- Opening Delimiter -

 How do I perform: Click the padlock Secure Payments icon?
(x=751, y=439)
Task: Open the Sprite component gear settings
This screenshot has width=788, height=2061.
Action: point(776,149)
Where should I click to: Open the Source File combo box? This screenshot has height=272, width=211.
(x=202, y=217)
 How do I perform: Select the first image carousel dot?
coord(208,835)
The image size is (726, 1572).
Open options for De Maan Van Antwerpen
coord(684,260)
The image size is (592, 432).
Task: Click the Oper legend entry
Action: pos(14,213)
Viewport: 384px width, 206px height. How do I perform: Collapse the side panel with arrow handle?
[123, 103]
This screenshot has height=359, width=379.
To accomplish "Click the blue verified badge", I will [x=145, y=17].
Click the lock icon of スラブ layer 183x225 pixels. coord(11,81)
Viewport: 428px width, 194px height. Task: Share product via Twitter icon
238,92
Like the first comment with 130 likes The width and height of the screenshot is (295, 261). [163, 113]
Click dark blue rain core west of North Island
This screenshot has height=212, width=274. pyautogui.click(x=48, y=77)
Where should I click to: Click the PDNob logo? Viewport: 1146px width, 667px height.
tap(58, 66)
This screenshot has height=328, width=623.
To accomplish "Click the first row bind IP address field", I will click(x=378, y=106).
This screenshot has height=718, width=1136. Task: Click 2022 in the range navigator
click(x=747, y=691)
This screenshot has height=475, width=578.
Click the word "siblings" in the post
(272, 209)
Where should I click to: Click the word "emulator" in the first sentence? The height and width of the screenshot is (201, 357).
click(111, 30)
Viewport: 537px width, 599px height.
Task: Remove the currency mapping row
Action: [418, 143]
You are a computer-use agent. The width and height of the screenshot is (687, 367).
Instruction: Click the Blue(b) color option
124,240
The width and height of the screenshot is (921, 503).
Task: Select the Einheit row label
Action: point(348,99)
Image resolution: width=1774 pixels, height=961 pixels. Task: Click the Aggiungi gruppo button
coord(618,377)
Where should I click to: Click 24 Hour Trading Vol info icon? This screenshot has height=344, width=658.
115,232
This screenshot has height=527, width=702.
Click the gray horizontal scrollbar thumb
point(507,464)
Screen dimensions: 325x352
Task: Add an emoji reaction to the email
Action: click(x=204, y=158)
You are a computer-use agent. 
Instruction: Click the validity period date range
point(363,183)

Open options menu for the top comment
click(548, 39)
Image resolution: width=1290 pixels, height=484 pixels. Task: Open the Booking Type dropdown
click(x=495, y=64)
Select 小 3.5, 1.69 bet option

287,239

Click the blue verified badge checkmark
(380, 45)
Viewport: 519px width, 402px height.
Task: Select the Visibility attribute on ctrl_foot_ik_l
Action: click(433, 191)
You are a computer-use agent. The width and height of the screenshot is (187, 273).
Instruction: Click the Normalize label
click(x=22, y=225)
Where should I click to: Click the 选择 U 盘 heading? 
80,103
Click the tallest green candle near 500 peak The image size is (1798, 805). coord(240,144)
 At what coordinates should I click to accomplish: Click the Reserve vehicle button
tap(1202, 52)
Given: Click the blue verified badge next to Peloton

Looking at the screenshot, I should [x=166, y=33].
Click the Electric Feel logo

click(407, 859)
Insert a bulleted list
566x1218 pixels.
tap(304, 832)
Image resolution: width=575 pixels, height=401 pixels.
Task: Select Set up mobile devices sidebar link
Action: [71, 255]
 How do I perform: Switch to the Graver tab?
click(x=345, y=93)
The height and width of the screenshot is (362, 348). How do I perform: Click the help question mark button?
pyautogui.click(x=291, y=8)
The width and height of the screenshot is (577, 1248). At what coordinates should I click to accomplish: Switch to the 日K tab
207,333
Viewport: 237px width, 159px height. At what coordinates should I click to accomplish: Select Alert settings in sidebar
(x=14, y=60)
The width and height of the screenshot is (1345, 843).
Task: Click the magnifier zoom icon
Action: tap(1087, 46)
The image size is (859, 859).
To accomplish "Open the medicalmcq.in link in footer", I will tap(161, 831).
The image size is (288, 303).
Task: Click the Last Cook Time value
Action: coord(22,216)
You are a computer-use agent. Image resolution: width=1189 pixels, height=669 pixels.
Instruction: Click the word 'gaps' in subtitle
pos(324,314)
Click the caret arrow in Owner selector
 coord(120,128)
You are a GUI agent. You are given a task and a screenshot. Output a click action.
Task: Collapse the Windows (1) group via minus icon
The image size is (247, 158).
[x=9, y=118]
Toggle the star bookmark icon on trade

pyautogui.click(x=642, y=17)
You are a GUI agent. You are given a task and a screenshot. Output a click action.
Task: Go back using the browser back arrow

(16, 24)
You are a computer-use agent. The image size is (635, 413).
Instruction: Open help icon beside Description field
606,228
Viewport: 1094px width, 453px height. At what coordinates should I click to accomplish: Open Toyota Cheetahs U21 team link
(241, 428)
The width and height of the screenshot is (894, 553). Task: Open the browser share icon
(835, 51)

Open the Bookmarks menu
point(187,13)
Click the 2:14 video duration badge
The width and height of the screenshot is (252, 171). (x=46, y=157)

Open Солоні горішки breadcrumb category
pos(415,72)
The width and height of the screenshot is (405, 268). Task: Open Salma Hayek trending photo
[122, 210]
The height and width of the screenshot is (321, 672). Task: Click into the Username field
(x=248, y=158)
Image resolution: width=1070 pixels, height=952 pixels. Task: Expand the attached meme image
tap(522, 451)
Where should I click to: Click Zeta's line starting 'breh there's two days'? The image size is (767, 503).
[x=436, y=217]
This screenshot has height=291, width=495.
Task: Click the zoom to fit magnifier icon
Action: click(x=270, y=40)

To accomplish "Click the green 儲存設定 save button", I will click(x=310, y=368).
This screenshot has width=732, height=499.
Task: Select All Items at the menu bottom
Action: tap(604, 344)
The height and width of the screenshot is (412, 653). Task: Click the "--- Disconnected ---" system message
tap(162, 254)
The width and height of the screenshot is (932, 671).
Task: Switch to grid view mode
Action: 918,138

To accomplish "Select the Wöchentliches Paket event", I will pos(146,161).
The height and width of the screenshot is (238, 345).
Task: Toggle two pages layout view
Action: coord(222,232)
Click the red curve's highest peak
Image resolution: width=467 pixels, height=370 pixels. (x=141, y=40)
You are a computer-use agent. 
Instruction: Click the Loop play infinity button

- Closing Delimiter -

Tally every line in the listing above that contains "computer", then state only the total.

6